Dr. Jakob Riemenschneider

(Justus-Liebig-Universität, Gießen)
Vortrag
„Perspektiven auf die Völkerwanderung: Quellen, Theorien, Probleme“
Abstract
Die Völkerwanderung ist bis heute ein sehr prominentes Thema in der Geschichtswissenschaft. Gemeinsam mit dem Fall des Römischen Reiches und der Christianisierung des Mittelmeerraums bildet die Völkerwanderung ein Dreieck epochemachender Entwicklungen, die die Spätantike zu den auch heute lebendigsten Forschungslandschaften gemacht haben. Gleichzeitig ist klar, dass die mit deren Deutung verbundenen Grabenkämpfe, Vereinfachungen und Zuspitzungen den Diskurs für die interessierte Öffentlichkeit verzerrt haben. Dabei bietet die Völkerwanderung sehr interessante Anknüpfungspunkte für aufschlussreiche vergleichende Strukturanalysen:
Über Themen wie weitgreifende Mobilität, politische und soziale Fragmentierung, oder auch genealogische Konzepte könnte man durchaus sinnvoll die Spätantike und das 21. Jahrhundert verbinden. Zur Erleichterung solcher Strukturanalysen wird dieser Vortrag aus der aktuellen Forschung heraus das Thema Völkerwanderung vorstellen. Der Fokus soll darauf liegen, den Zustand und die Entwicklung des Quellenbestandes zu erörtern: Auf welche Quellen ist die Forschung angewiesen, wie verändert sich das Bild durch neue Quellen? Mit welchen Theorien und Methoden wird mit den Quellen gearbeitet, und welche Konzepte verleihen der Forschung den Rahmen? Und auf welche Probleme trifft man bei der Deutung der Befunde, und bei der Verbreitung der Deutungen in den breiteren öffentlichen Diskurs? Diese Leitfragen sollen die differenzierte Auseinandersetzung mit dem Thema erleichtern.
Kurzvorstellung
Jakob Riemenschneider ist Althistoriker mit einem Schwerpunkt in der Spätantike. Er wurde 2023 an der Leopold-Franzens-Universität Innsbruck promoviert und war vorher dort wissenschaftlicher Mitarbeiter von Prof. Dr. Roland Steinacher. Das aus der Promotion hervorgegangene Buch, „Prokop und der soziale Kosmos der Historiographie“ ist 2024 in den Millennium-Studien des De Gruyter Verlags erschienen.

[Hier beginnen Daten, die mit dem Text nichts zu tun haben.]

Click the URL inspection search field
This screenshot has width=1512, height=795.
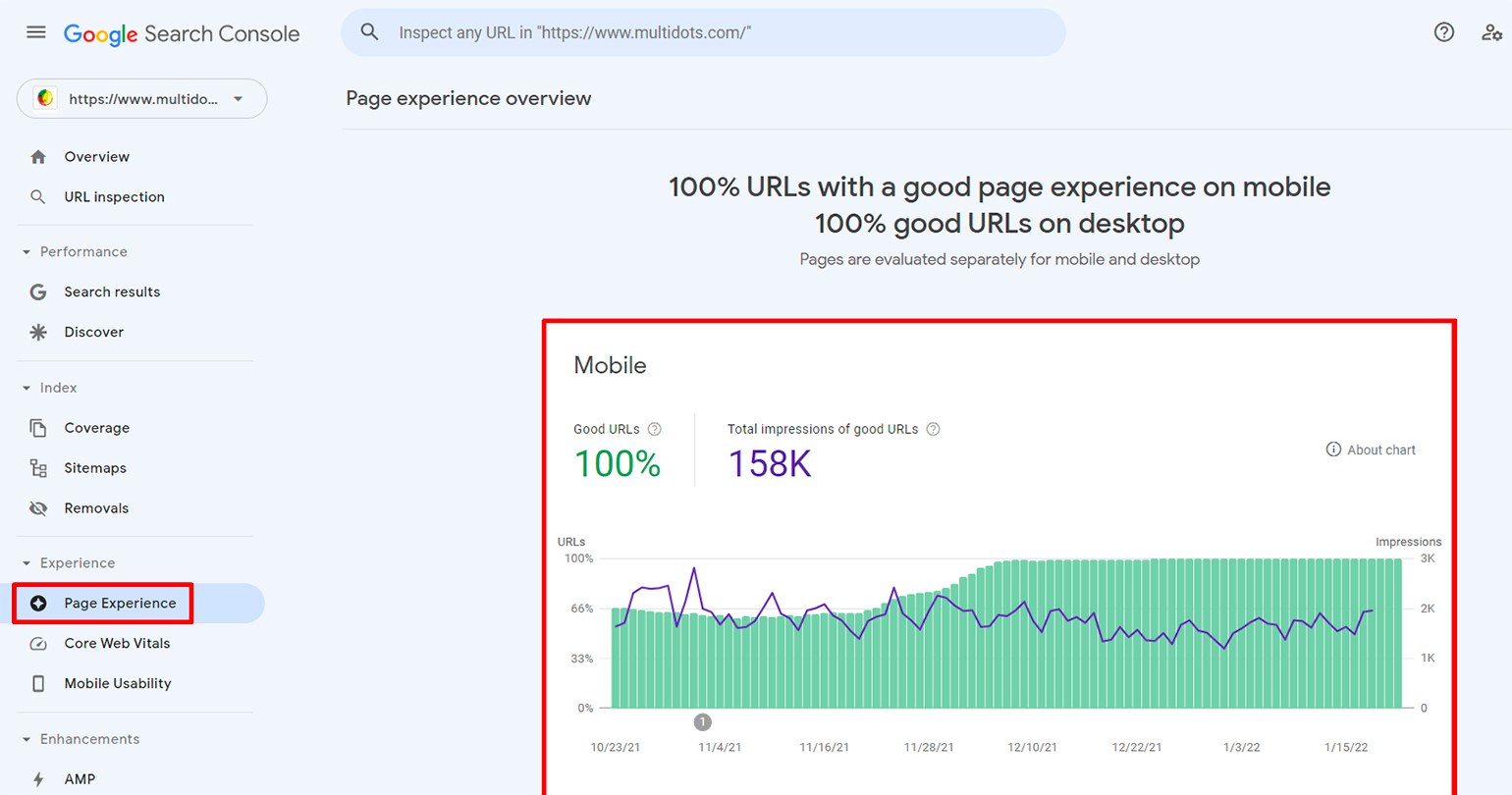click(x=703, y=32)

Momentan arbeitet er an einem Projekt zu den Exarchaten von Ravenna und Karthago an der Justus-Liebig-Universität Gießen. In den vergangenen Jahren hat er sich intensiv mit Konzepten von Identität und Herrschaft beschäftigt, sowie mit deren Auswirkungen auf die Erforschung der Völkerwanderungszeit.